Send back the entries exactly as they were given.

========================

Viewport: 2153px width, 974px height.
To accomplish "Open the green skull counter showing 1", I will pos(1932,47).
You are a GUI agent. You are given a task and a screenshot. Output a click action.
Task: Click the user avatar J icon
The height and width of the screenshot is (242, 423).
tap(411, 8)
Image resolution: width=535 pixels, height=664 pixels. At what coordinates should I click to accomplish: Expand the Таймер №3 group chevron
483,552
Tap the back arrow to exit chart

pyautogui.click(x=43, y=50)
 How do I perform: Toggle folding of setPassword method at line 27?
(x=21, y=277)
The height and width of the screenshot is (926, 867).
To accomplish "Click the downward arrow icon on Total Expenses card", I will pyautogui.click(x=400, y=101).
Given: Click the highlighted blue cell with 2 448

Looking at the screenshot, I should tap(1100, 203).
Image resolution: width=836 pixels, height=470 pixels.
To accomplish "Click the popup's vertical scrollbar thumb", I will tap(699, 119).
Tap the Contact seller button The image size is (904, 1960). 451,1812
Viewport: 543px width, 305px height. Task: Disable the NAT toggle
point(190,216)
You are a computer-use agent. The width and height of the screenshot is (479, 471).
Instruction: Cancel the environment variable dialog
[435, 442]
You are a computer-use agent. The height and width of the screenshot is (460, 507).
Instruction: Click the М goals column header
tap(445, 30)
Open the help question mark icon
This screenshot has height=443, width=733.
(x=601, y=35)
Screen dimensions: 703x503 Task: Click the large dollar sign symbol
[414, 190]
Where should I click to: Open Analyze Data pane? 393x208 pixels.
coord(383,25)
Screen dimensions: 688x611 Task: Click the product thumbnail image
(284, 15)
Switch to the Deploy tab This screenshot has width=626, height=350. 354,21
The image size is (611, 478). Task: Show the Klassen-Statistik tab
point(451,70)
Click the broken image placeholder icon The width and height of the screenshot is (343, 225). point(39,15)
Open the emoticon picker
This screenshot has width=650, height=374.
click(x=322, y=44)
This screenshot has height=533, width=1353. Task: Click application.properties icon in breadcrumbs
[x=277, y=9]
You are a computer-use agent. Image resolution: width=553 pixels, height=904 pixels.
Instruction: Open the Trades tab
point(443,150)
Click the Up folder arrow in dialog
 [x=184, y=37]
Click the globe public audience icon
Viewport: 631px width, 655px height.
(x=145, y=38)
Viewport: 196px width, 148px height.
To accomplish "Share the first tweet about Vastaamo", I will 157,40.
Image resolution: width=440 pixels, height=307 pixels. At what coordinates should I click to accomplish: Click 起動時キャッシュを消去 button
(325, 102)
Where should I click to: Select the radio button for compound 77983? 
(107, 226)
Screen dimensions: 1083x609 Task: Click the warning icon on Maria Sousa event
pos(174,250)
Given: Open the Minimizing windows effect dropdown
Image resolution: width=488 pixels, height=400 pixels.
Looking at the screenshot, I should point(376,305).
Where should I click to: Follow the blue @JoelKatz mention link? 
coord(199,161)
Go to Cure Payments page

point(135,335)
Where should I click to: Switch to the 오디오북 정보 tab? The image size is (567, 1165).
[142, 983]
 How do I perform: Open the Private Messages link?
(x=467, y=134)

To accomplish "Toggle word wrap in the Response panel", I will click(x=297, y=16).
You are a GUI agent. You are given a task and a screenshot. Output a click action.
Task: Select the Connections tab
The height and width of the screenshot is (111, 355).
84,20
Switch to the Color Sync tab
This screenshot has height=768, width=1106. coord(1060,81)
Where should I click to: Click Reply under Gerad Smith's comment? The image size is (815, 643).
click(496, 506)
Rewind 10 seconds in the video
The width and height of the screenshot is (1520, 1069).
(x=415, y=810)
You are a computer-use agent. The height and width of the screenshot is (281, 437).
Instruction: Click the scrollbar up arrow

========================

◆ **RESULT BELOW**
Viewport: 2153px width, 974px height.
To accomplish "Open the green skull counter showing 1", I will pos(1932,47).
You are a GUI agent. You are given a task and a screenshot. Output a click action.
Task: Click the user avatar J icon
The height and width of the screenshot is (242, 423).
tap(411, 8)
Image resolution: width=535 pixels, height=664 pixels. At what coordinates should I click to accomplish: Expand the Таймер №3 group chevron
483,552
Tap the back arrow to exit chart

pyautogui.click(x=43, y=50)
 How do I perform: Toggle folding of setPassword method at line 27?
(x=21, y=277)
The height and width of the screenshot is (926, 867).
To accomplish "Click the downward arrow icon on Total Expenses card", I will pyautogui.click(x=400, y=101).
Given: Click the highlighted blue cell with 2 448

Looking at the screenshot, I should tap(1100, 203).
Image resolution: width=836 pixels, height=470 pixels.
To accomplish "Click the popup's vertical scrollbar thumb", I will tap(699, 119).
Tap the Contact seller button The image size is (904, 1960). 451,1812
Viewport: 543px width, 305px height. Task: Disable the NAT toggle
point(190,216)
You are a computer-use agent. The width and height of the screenshot is (479, 471).
Instruction: Cancel the environment variable dialog
[435, 442]
You are a computer-use agent. The height and width of the screenshot is (460, 507).
Instruction: Click the М goals column header
tap(445, 30)
Open the help question mark icon
This screenshot has height=443, width=733.
(x=601, y=35)
Screen dimensions: 703x503 Task: Click the large dollar sign symbol
[414, 190]
Where should I click to: Open Analyze Data pane? 393x208 pixels.
coord(383,25)
Screen dimensions: 688x611 Task: Click the product thumbnail image
(284, 15)
Switch to the Deploy tab This screenshot has width=626, height=350. 354,21
The image size is (611, 478). Task: Show the Klassen-Statistik tab
point(451,70)
Click the broken image placeholder icon The width and height of the screenshot is (343, 225). point(39,15)
Open the emoticon picker
This screenshot has width=650, height=374.
click(x=322, y=44)
This screenshot has height=533, width=1353. Task: Click application.properties icon in breadcrumbs
[x=277, y=9]
You are a computer-use agent. Image resolution: width=553 pixels, height=904 pixels.
Instruction: Open the Trades tab
point(443,150)
Click the Up folder arrow in dialog
 [x=184, y=37]
Click the globe public audience icon
Viewport: 631px width, 655px height.
(x=145, y=38)
Viewport: 196px width, 148px height.
To accomplish "Share the first tweet about Vastaamo", I will 157,40.
Image resolution: width=440 pixels, height=307 pixels. At what coordinates should I click to accomplish: Click 起動時キャッシュを消去 button
(325, 102)
Where should I click to: Select the radio button for compound 77983? 
(107, 226)
Screen dimensions: 1083x609 Task: Click the warning icon on Maria Sousa event
pos(174,250)
Given: Open the Minimizing windows effect dropdown
Image resolution: width=488 pixels, height=400 pixels.
Looking at the screenshot, I should point(376,305).
Where should I click to: Follow the blue @JoelKatz mention link? 
coord(199,161)
Go to Cure Payments page

point(135,335)
Where should I click to: Switch to the 오디오북 정보 tab? The image size is (567, 1165).
[142, 983]
 How do I perform: Open the Private Messages link?
(x=467, y=134)

To accomplish "Toggle word wrap in the Response panel", I will click(x=297, y=16).
You are a GUI agent. You are given a task and a screenshot. Output a click action.
Task: Select the Connections tab
The height and width of the screenshot is (111, 355).
84,20
Switch to the Color Sync tab
This screenshot has height=768, width=1106. coord(1060,81)
Where should I click to: Click Reply under Gerad Smith's comment? The image size is (815, 643).
click(496, 506)
Rewind 10 seconds in the video
The width and height of the screenshot is (1520, 1069).
(x=415, y=810)
You are a computer-use agent. The height and width of the screenshot is (281, 437).
Instruction: Click the scrollbar up arrow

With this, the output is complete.